- [Task a] Copy out the rows below verbatim, from the line with "The height and width of the screenshot is (644, 1220)." to the line with "Action: 372,37", and nothing else.

== == ==

Tired of dry, tough boneless chicken breasts? These Restaurant Style Sautéed Chicken Breasts are juicy, tender, full of flavor – and EASY!
Have you ever had something that you just couldn’t quite master? No matter how hard you tried? I’ve felt like that for a long time when it came to pan-sautéed chicken breast. I wanted juicy, tender meat, but I also wanted the results to have beautiful visual appeal. I tried lots of “perfect pan-sautéd chicken breast recipes” but found each one to be lacking. I’m happy to announce that I’ve finally arrived! These Restaurant Style Sautéed Chicken Breasts are everything I was looking for – and more!
When I look at the variety of chicken available at my local grocery stores, it’s obvious that boneless, skinless chicken breasts are extremely popular. There’s always a disproportionally plentiful supply of this cut, in comparison to any other. And I totally get it – these prepped breasts are healthy, lean and very convenient. And yet it seems there are also more complaints of dry, tough “rubbery” meat with this chicken cut than the others.
I’ve learned a few tricks over the years to make delicious grilled chicken breasts as well as a wonderful technique for Juicy, Tender Baked Boneless Chicken Breasts, but achieving delicious results on the stovetop just seemed to elude me.
Restaurant Style Sautéed Chicken Breasts are possible
I knew it was possible, as I’ve had amazing (and attractive) sautéed chicken breasts at restaurants. So I was determined this time, to figure out my dilemma. As usual, I started out my quest with Mr. Google.
Wow, 12,600,000 results! As I sorted through the “best of the best” it was (once again) obvious that there were lots of “tried and true” techniques: “pound the meat”, “slice the meat”, “brine the meat”, “cover the pan”, “don’t cover the pan”, “use butter”, “use oil”, “use butter and oil”, “season and refrigerate for 30 minutes”, “pat the chicken dry”, “rub the chicken with oil”… And on and on it goes.
I’ve gone through a serious amount of chicken breasts, over the last month or so, and have tried lots of the above techniques with varying degrees of success. In the end, I’ve come up with my own technique for what I call, Restaurant Style Sautéed Chicken Breasts. Instead of writing about my research, I’ve included all the secrets below in my Café Tips. I think you’ll love these Restaurant Style Sautéed Chicken Breasts as much as we do!

== == ==

- [Task b] Decide whether each statement agrees with the post on sautéed chicken breasts, and answer yes or no, quoting the words from the post that settle it. (i) The author tried several recipes billed as perfect pan-sautéed chicken breast and found all of them lacking. (ii) The author's online search turned up 12,600,000 results. (iii) The author spent about a year testing techniques before settling on a method.

== == ==

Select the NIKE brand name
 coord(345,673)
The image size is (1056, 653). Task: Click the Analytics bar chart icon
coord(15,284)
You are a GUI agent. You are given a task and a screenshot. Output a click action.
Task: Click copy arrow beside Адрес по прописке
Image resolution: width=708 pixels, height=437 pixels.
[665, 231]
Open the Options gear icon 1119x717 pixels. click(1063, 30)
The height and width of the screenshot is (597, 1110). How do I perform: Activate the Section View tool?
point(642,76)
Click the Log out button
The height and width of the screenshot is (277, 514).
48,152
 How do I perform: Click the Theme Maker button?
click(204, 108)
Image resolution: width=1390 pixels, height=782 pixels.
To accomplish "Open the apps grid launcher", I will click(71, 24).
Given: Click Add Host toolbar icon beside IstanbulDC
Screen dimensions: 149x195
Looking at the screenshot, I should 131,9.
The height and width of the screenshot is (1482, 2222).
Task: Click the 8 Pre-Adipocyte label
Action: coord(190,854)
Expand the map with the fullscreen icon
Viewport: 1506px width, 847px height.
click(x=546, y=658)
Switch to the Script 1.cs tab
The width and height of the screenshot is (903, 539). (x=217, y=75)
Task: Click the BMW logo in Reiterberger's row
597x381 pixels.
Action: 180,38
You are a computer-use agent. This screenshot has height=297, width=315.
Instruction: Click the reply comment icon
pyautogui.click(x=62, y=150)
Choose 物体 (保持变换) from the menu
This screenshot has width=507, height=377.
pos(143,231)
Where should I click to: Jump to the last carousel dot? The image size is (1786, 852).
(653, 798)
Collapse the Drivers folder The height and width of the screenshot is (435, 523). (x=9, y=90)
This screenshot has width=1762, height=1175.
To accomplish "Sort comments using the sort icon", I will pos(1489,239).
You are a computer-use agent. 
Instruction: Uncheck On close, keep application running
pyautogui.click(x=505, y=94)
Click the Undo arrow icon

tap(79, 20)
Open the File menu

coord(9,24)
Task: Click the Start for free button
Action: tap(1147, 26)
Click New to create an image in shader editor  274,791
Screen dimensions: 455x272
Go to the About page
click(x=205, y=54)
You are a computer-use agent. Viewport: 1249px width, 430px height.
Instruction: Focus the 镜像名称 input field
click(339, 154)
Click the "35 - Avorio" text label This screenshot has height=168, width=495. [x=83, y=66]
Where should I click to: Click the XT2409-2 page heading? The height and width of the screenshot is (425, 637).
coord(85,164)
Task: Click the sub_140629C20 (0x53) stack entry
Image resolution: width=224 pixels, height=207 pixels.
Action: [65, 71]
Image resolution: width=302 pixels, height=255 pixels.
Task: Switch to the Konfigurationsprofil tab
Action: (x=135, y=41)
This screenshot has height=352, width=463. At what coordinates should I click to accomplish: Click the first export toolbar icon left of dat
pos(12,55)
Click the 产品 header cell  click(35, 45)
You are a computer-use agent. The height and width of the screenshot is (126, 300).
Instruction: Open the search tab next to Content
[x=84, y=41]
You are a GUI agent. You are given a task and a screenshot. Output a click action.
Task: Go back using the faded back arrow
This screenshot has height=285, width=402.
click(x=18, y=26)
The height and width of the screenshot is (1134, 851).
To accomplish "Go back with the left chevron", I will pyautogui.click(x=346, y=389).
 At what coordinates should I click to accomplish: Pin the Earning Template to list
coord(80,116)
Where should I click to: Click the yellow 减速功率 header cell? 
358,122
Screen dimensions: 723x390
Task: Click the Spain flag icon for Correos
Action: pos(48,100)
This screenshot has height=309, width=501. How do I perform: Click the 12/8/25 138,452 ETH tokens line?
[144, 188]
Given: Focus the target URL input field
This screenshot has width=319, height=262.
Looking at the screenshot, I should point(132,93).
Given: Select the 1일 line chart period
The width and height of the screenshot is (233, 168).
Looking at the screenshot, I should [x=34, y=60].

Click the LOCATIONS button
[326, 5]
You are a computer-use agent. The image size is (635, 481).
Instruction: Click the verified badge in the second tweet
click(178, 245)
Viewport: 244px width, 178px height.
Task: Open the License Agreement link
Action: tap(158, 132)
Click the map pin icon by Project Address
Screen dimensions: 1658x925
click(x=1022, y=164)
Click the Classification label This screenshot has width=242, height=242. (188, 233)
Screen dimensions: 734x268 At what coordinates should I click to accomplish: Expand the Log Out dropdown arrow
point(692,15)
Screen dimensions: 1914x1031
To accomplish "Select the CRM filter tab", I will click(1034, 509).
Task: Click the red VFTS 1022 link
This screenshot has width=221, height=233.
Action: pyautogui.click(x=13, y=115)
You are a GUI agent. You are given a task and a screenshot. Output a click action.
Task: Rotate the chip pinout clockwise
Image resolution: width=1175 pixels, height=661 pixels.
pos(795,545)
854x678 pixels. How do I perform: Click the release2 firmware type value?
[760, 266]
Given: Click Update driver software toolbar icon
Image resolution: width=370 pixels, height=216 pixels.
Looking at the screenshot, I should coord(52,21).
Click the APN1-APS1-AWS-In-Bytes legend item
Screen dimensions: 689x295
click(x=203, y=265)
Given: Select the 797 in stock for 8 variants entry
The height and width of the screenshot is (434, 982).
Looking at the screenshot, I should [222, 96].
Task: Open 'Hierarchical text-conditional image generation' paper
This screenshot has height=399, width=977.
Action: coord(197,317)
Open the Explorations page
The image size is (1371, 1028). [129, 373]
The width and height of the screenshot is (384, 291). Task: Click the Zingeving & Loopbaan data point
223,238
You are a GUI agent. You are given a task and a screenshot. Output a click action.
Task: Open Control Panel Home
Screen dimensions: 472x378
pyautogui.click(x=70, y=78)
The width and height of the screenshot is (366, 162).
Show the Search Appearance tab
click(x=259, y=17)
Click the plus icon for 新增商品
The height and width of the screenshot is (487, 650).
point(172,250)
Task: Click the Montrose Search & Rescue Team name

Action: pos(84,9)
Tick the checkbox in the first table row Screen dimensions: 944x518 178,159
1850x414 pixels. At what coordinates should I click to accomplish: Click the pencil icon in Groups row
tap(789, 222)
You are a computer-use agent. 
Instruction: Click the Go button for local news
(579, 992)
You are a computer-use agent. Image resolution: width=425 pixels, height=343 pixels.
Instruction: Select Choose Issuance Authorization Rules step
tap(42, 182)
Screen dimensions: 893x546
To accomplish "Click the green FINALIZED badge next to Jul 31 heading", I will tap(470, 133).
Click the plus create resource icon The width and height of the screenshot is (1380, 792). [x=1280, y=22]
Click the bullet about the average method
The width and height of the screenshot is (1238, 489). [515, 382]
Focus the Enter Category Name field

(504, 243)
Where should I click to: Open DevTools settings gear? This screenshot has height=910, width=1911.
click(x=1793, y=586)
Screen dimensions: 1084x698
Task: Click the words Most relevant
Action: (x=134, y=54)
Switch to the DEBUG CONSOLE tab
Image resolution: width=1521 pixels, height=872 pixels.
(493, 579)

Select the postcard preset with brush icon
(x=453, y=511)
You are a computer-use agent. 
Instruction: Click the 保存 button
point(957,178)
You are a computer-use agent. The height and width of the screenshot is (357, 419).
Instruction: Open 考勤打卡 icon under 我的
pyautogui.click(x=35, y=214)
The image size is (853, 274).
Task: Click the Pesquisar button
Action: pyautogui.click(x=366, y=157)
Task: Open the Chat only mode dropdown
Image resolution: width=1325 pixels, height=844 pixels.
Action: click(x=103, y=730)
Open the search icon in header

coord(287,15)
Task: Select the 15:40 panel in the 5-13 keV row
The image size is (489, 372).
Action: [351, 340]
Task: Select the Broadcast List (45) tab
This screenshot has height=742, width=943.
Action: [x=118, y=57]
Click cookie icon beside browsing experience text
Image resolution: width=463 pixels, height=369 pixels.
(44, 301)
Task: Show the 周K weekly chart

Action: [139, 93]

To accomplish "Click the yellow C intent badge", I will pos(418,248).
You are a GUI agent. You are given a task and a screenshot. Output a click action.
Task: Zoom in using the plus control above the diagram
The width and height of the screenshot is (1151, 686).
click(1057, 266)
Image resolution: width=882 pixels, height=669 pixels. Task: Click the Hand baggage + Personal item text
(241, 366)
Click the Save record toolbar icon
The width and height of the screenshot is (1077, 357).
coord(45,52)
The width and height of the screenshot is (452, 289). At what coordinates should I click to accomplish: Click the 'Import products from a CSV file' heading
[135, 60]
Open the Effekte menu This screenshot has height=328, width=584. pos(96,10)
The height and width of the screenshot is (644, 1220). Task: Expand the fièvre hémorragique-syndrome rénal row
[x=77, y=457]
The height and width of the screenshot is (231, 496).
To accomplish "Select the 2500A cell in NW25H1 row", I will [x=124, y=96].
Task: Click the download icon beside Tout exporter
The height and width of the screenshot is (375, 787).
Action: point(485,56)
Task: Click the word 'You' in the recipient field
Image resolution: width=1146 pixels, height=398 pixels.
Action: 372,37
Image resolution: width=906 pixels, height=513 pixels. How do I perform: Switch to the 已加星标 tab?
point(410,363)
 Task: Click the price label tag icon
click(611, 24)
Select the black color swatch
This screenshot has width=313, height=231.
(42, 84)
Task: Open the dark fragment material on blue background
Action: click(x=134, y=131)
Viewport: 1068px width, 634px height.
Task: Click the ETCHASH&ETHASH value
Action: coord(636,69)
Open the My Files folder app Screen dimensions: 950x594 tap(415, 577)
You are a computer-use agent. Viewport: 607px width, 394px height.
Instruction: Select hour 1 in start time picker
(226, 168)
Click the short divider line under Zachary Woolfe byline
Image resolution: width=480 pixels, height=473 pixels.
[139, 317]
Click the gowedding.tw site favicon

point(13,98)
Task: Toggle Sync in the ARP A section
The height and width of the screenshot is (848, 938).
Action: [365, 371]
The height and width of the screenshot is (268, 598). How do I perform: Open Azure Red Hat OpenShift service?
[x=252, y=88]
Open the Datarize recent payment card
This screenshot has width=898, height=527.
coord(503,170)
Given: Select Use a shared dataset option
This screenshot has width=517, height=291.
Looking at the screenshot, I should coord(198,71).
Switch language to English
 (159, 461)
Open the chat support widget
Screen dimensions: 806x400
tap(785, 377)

== == ==

- [Task output a]
The height and width of the screenshot is (644, 1220). Task: Expand the fièvre hémorragique-syndrome rénal row
[x=77, y=457]
The height and width of the screenshot is (231, 496).
To accomplish "Select the 2500A cell in NW25H1 row", I will [x=124, y=96].
Task: Click the download icon beside Tout exporter
The height and width of the screenshot is (375, 787).
Action: point(485,56)
Task: Click the word 'You' in the recipient field
Image resolution: width=1146 pixels, height=398 pixels.
Action: 372,37

- [Task output b]
(i) Yes: "I tried lots of “perfect pan-sautéd chicken breast recipes” but found each one to be lacking."
(ii) Yes: "Wow, 12,600,000 results!"
(iii) No: "I’ve gone through a serious amount of chicken breasts, over the last month or so"